Cheap, simple diagnostic kits have the potential to revolutionize health care in the developing world. If we can put non-technical tests in the hands of normal people, we can test for diseases more efficiently without building out formal clinic networks. That should help get treatments to people in a more timely way.
One promising technology: paper and plastic strips that allow ordinary citizens to test for bacteria and viruses like HIV without the need for specialist assistance. Developed at Florida Atlantic University, Stanford University, and Harvard University, the strips are printed with bio-reactive chemicals along with electrical and optical sensors.
“If you are in a resource-constrained setting in Africa, they cannot afford the expensive health care infrastructure,” says Waseem Asghar, an assistant professor at FAU and one of the researchers behind the project. “You can do the test right way and then, to dispose of it, you can burn substrate without worrying.”
One test–for E.coli–is made of paper (cellulose) and printed with a mixture of antibodies and gold nanoparticles.

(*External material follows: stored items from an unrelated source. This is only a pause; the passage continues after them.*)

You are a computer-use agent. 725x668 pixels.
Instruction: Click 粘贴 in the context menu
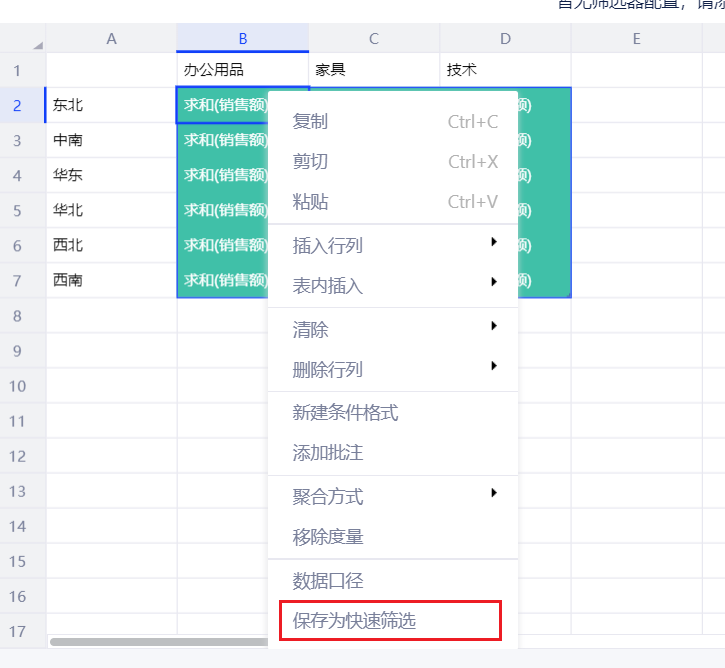tap(310, 202)
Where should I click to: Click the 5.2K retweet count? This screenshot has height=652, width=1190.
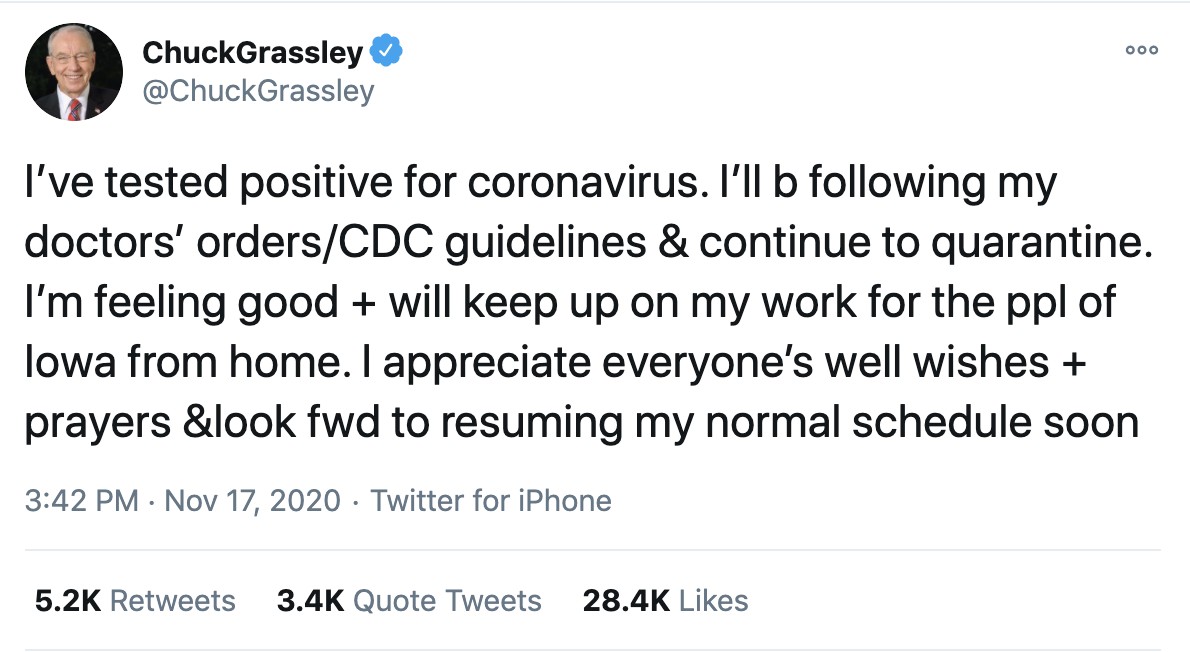click(x=66, y=601)
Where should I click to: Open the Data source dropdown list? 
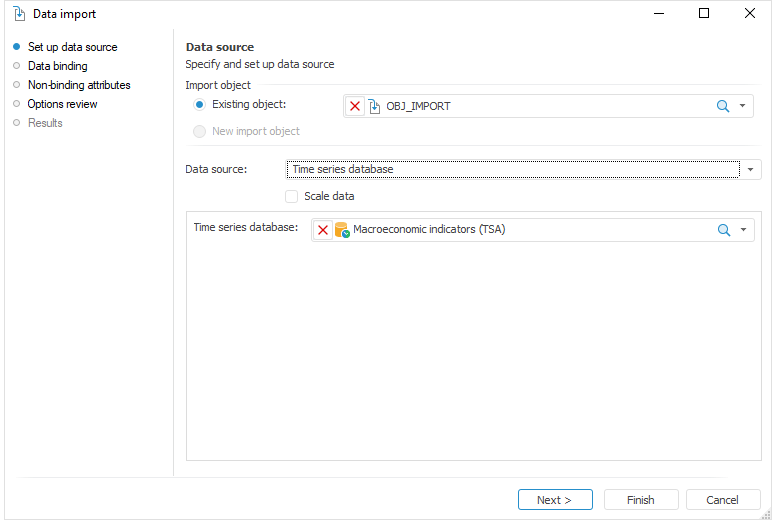pos(751,169)
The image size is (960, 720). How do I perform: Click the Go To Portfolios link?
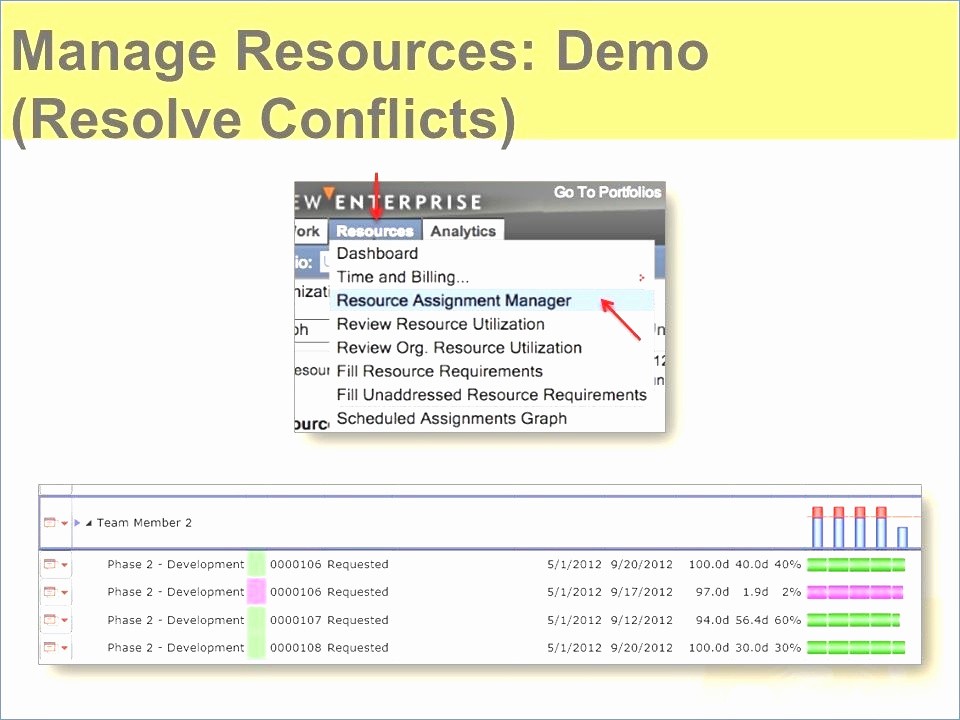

If the bacteria is present, the antibodies are drawn to the blood sample and there’s a color change indicating a positive result. Cleverly, the paper has small grooves on it, so the sample spreads evenly and the color change is detectable.

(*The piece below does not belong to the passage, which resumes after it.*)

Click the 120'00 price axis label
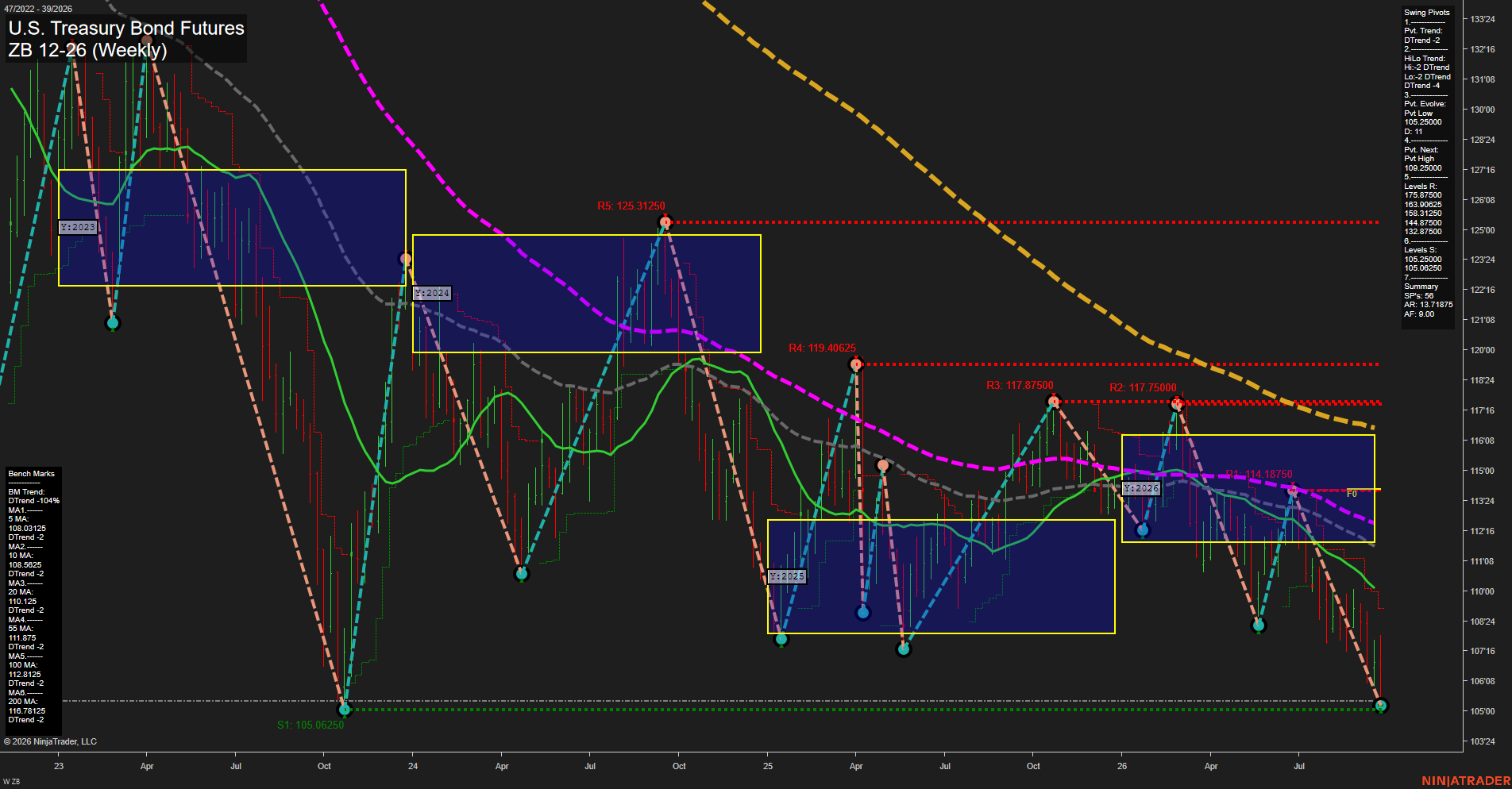pyautogui.click(x=1483, y=350)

“The idea is that if someone has a cellphone with our app, they can quantify how much color change there is, and from there, they can tell whether there is a pathogen or a bacteria [in the sample] and then send that to a doctor’s office,” Asghar says.
A paper summarizing the research is published in the journal Nature Scientific Reports. A separate plastic HIV test will be trialled soon at Brigham and Women’s Hospital, in Boston. Asghar hopes to commercialize within a year.
“If you have the substrate that is flexible, it can be produced locally in different regions of the world,” he says.